It was October 2016, a couple weeks before election day. Then-candidate Donald Trump had spent more than 30 minutes shouting his greatest campaign-trail hits to an adoring Pennsylvania audience, running through a setlist of slams against Hillary Clinton, “stupid” establishment lawmakers and of course, the “fake news media.” Finally, he launched into one of the most defining refrains of his campaign.
“The media, the special interests, Wall Street, the career politicians — the system is rigged, and I’ve been saying it for a long time, and believe me, I’m right, but with your help, we’re going to beat the system and we’re going to unrig the system,” Trump said. “It’s time to drain the swamp in Washington, D.C.”
Trump was elected on a nationalist, “America First” platform. But nearly as important to his political identity was the image of himself he sold to voters as an anti-establishment figure standing in stark contrast to career politicians like Clinton, a Washington insider, whom he insisted was steeped in “corruption.”
Nearly a year and a half since Trump took office, “the swamp” hasn’t changed much — in fact, Trump appears to be making Washington even swampier. The most recent illustration of this fact comes via Michael Cohen, his longtime lawyer and fixer, who appears to have been using his personal access to Trump to score lucrative consulting gigs with major corporations seeking to navigate a Washington turned upside down by the new president. Critics have described what Cohen has been up to as “pay to play.”
It’s not clear if he did anything illegal in cutting deals with AT&T, Swiss pharmaceutical firm Novartis, Korea Aerospace Industries and Columbus Nova, an investment firm tied to a Vladimir Putin-connected Russian oligarch. If he can stick to his story that he merely provided counseling, according to the Guardian, he may not have been required to register as a lobbyist.
Nevertheless, his lawyer’s actions could at least amount to pretty bad optics for a president who ran on the premise that he would unleash Washington from the control of “donors, special interests or lobbyists” — and that he would surround himself with “the best people” in order to do so.
“This week’s revelations of AT&T and other companies paying Michael Cohen for access to the president show how weak our lobbying transparency laws are and that a system of ‘pay to play’ still thrives in Washington,” Danielle Brian, executive director of the Project On Government Oversight, said in an email.
Indeed, in addition to the scandal surrounding Cohen, the Trump administration has often had the look of a feeding frenzy, with Trump and those around him facing frequent accusations of attempting to profit from his presidency.
Take Scott Pruitt, who is currently the subject of 11 different probes into his conduct as the director of the Environmental Protection Agency and his myriad conflicts of interest. The allegations against him include potentially improper spending of taxpayer dollars, cronyism and shady dealings with industry groups and lobbyists — including his renting of a D.C. condo owned by the wife of an energy lobbyist for a paltry $50 per night.
Rather than draining Pruitt from the swamp, Trump has stuck by him. “Scott is doing a great job!” he tweeted last month.

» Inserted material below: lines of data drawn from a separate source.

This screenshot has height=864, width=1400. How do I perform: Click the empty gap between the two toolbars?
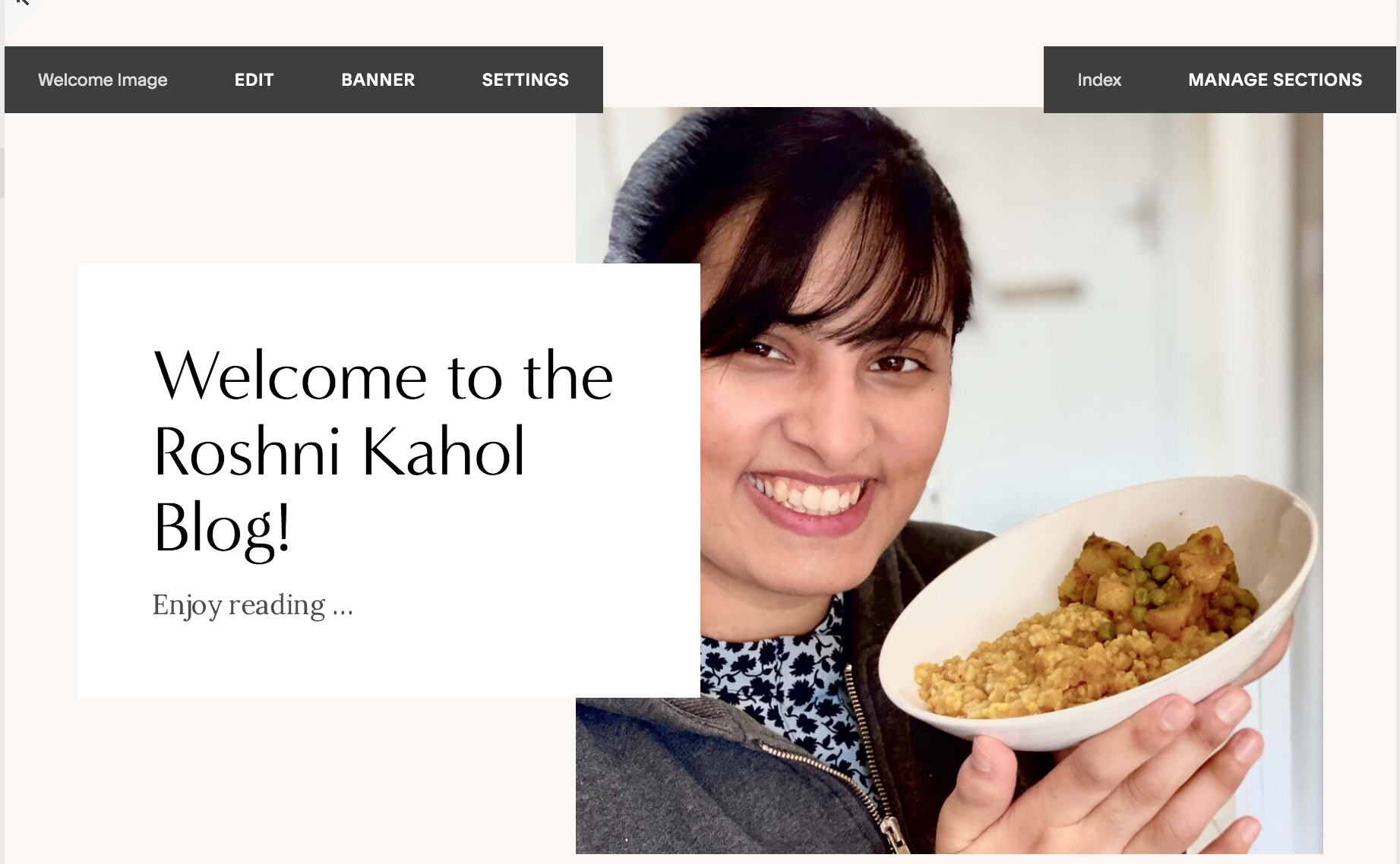point(823,76)
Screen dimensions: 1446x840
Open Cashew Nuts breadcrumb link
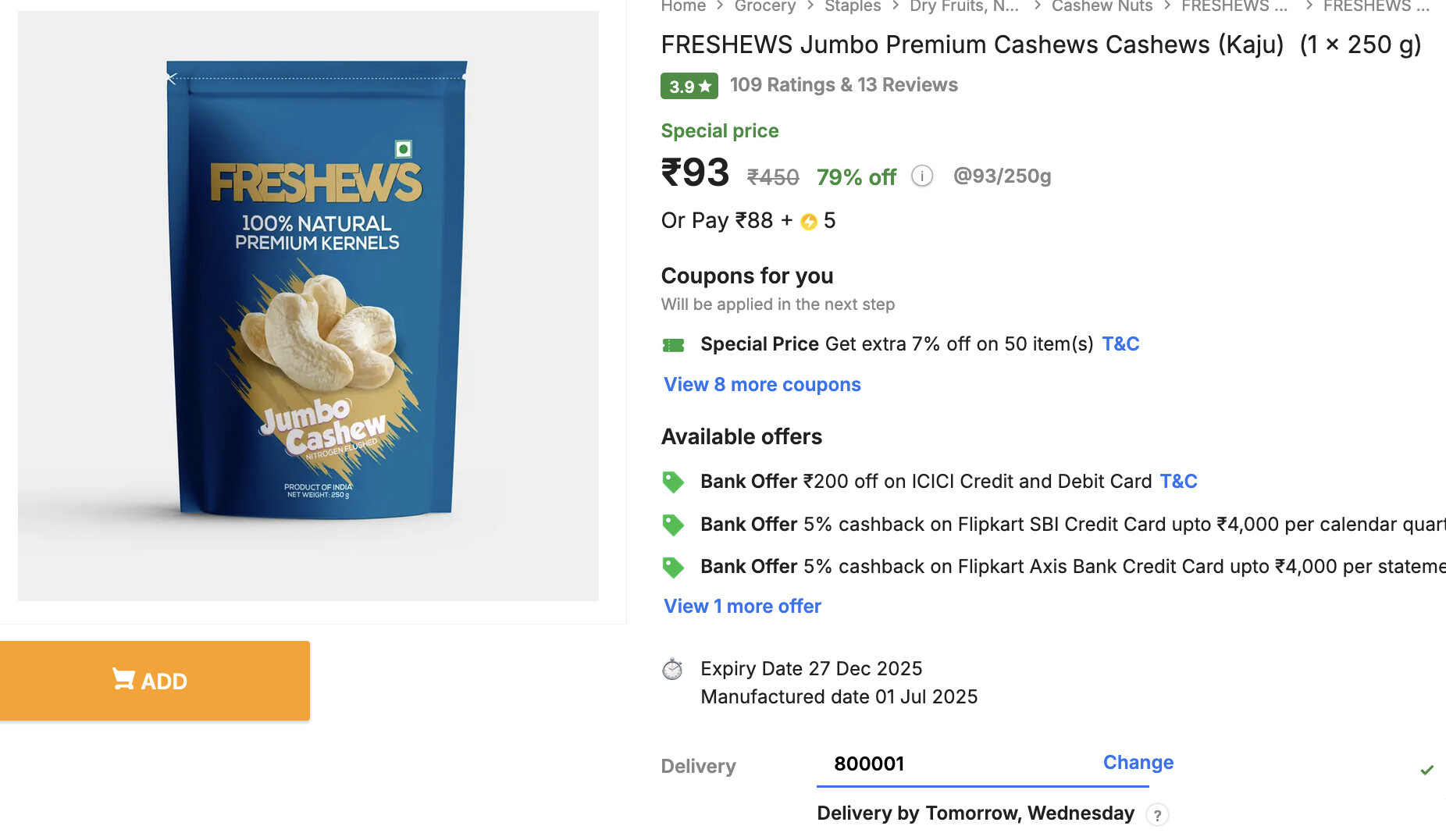pyautogui.click(x=1101, y=6)
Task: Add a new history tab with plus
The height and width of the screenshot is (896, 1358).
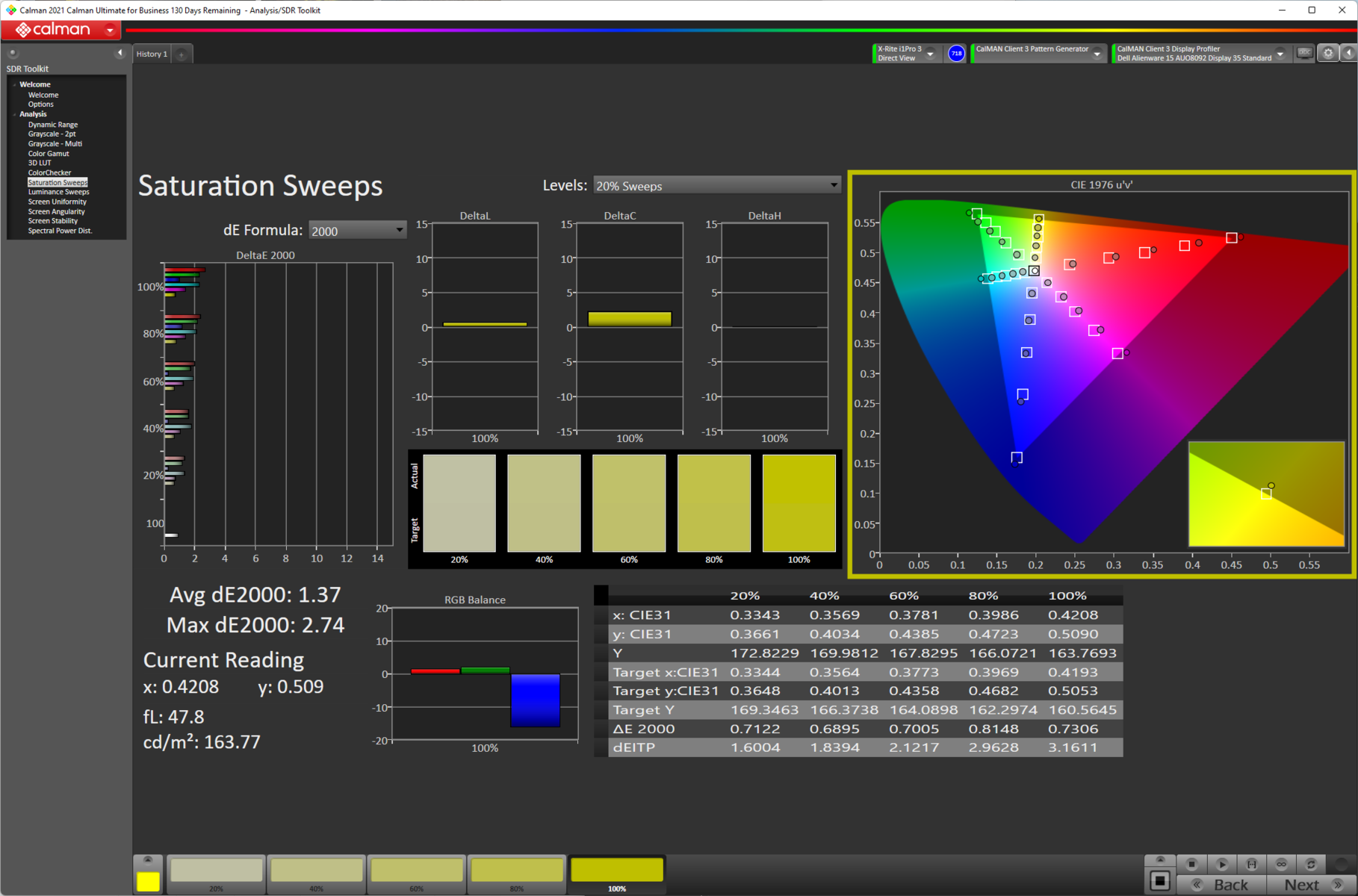Action: [x=182, y=54]
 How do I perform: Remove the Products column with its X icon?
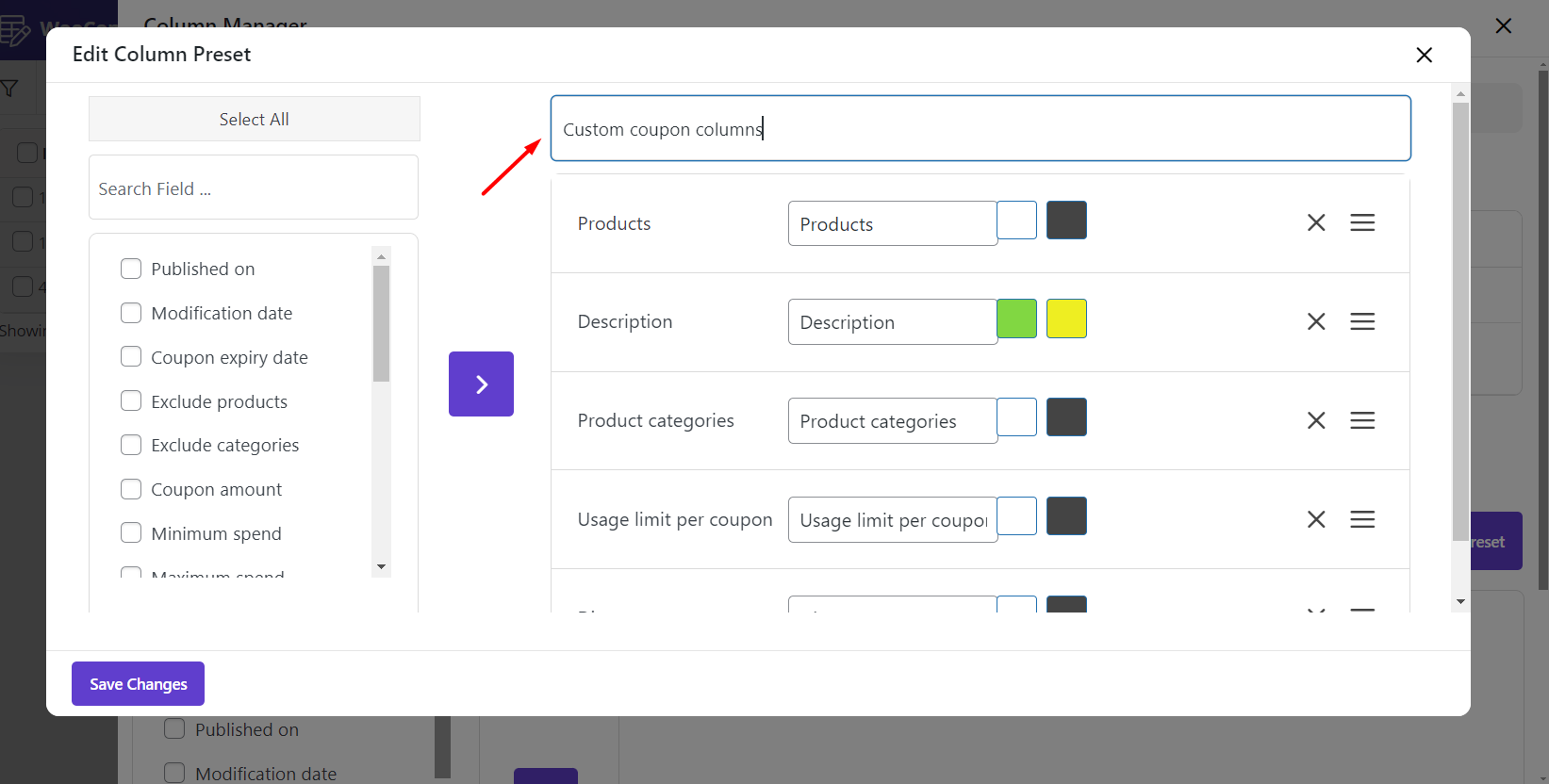pyautogui.click(x=1316, y=222)
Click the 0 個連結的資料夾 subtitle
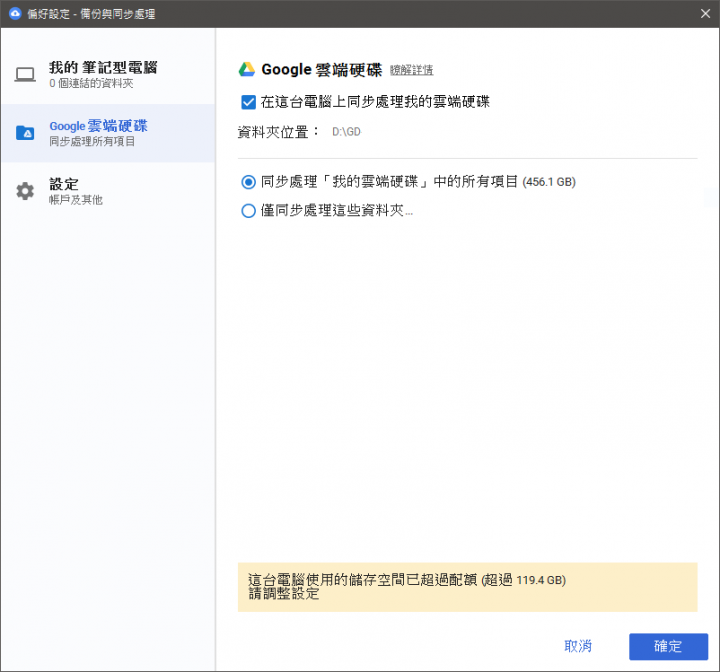720x672 pixels. [x=91, y=84]
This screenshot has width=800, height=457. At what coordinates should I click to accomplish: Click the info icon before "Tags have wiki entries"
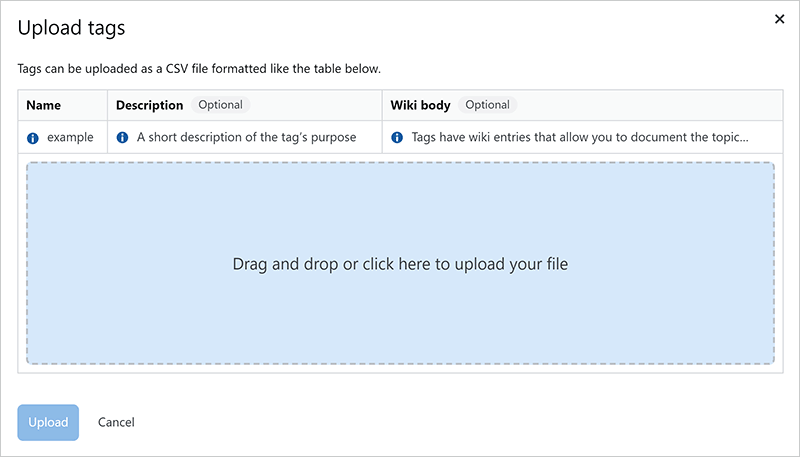(397, 137)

Pruitt is hardly alone with his conflicts of interest in the Trump administration. Housing and Urban Development Secretary Ben Carson, senior advisers Jared Kushner and Ivanka Trump and former Health and Human Services Secretary Tom Price are among the other members of Team Trump to face significant questions about cronyism and profiting from their positions. And that’s not even counting the former staffers — including former Trump campaign chairman Paul Manafort and former national security adviser Michael Flynn — who have been brought down by special counsel Robert Mueller’s Russia investigation.
Of course, Trump’s own behavior has repeatedly raised ethical questions. At the same time in the campaign he was promising to “drain the swamp,” Trump was mired in scandal, facing allegations of sexual assault and fending off legal challenges to his Trump University and the Donald J. Trump Foundation, which were accused of fraud and self-dealing, respectively.
Meanwhile, Trump has been accused of lacking transparency, most famously for his repeated refusal to release his tax returns, as well as his failure to fully distance himself from his business. As it’s turned out, it is often difficult to separate his business interests from his actions as president.
“Better legislation to require disclosure by stealth lobbyists can greatly help ‘drain the swamp,’ but the president can also make the immediate decision to stock his administration and surround himself with people who are far less swampy,” Brian said. “Both are needed to chip away at the ‘pay to play’ system of influence peddling in D.C.”